The new power information is populated by the provided callback, which
is called for each performance state.
But it all starts with copying the frequencies from the default table.
The CPU frequencies' efficiency is
re-calculated since that might be affected as well. The old EM memory
is going to be freed later using RCU mechanism.
Not all of it, but the old runtime table that is not going to be used any more.
Signed-off-by: Lukasz Luba <lukasz.luba@xxxxxxx>
+/**
+ * em_dev_update_perf_domain() - Update runtime EM table for a device
+ * @dev : Device for which the EM is to be updated
+ * @cb : Callback function providing the power data for the EM
+ * @priv : Pointer to private data useful for passing context
+ * which might be required while calling @cb
It is still unclear to me who is going to use this priv pointer and how.
+ *
+ * Update EM runtime modifiable table for a @dev using the callback
+ * defined in @cb. The EM new power values are then used for calculating
+ * the em_perf_state::cost for associated performance state.

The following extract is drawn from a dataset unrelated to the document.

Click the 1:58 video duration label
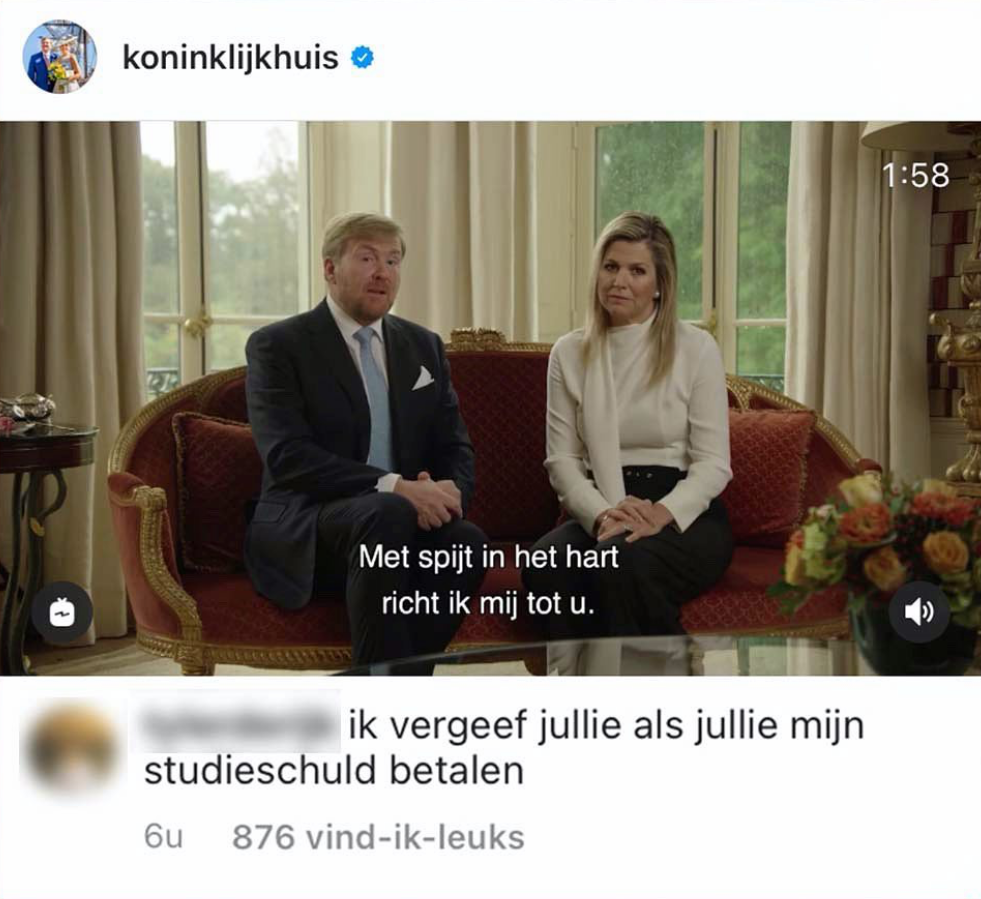981x899 pixels. point(915,175)
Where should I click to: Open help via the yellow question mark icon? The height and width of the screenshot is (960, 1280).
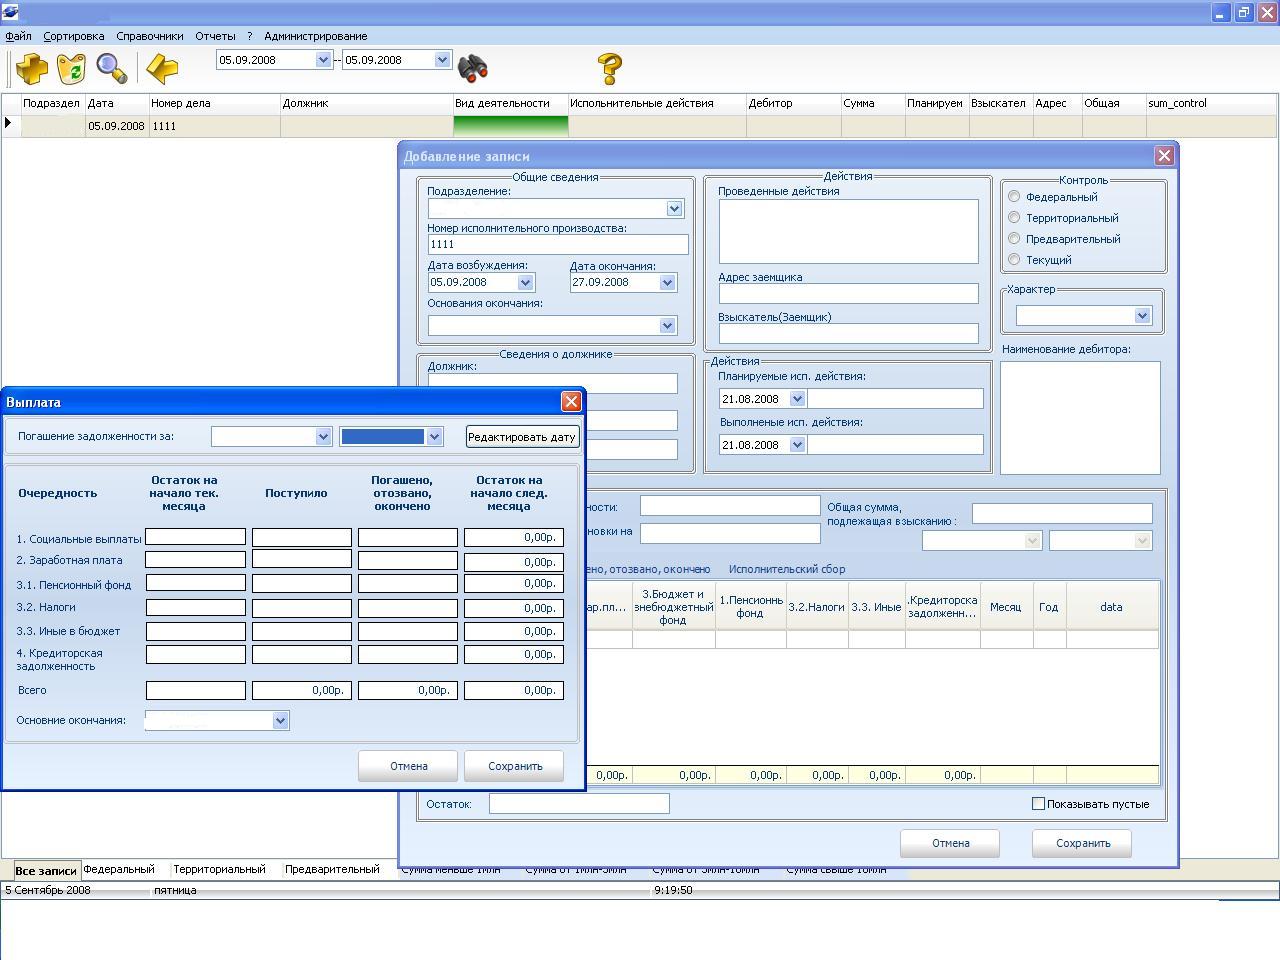click(x=609, y=68)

It actually allocates a new runtime table and populates it from
scratch, using the frequencies from the default table and the
callback.
+ *
+ * This function uses mutex to serialize writers, so it must not be called
"a mutex"
+ * from non-sleeping context.
+
+ if (!dev || !dev->em_pd) {
Checking dev against NULL under the mutex is pointless (either it is
NULL or it isn't, so check it earlier).
+ ret = -EINVAL;
+ goto unlock_em;
+ }
+
+ pd = dev->em_pd;
And I would check pd against NULL here.
+
+ runtime_table = kzalloc(sizeof(*runtime_table), GFP_KERNEL);
+ if (!runtime_table) {
+ ret = -ENOMEM;
+ goto unlock_em;
+ }
+
+ runtime_table->state = kcalloc(pd->nr_perf_states,
+ sizeof(struct em_perf_state),
+ GFP_KERNEL);
+ if (!runtime_table->state) {
+ ret = -ENOMEM;
+ goto free_runtime_table;
+ }
The above allocations can be merged into one and allocating memory
under the mutex is questionable.
@@ -501,9 +598,23 @@ void em_dev_unregister_perf_domain(struct device *dev)
runtime_table = pd->runtime_table;
+ /*
+ * Safely destroy runtime modifiable EM. By using the call
+ * synchronize_rcu() we make sure we don't progress till last user
+ * finished the RCU section and our update got applied.
+ */
rcu_assign_pointer(pd->runtime_table, NULL);
synchronize_rcu();
+ /*
+ * After the sync no updates will be in-flight, so free the
+ * memory allocated for runtime table (if there was such).
+ */
+ if (runtime_table != pd->default_table) {
+ kfree(runtime_table->state);
+ kfree(runtime_table);
+ }
Can't this race with the RCU callback freeing the runtime table?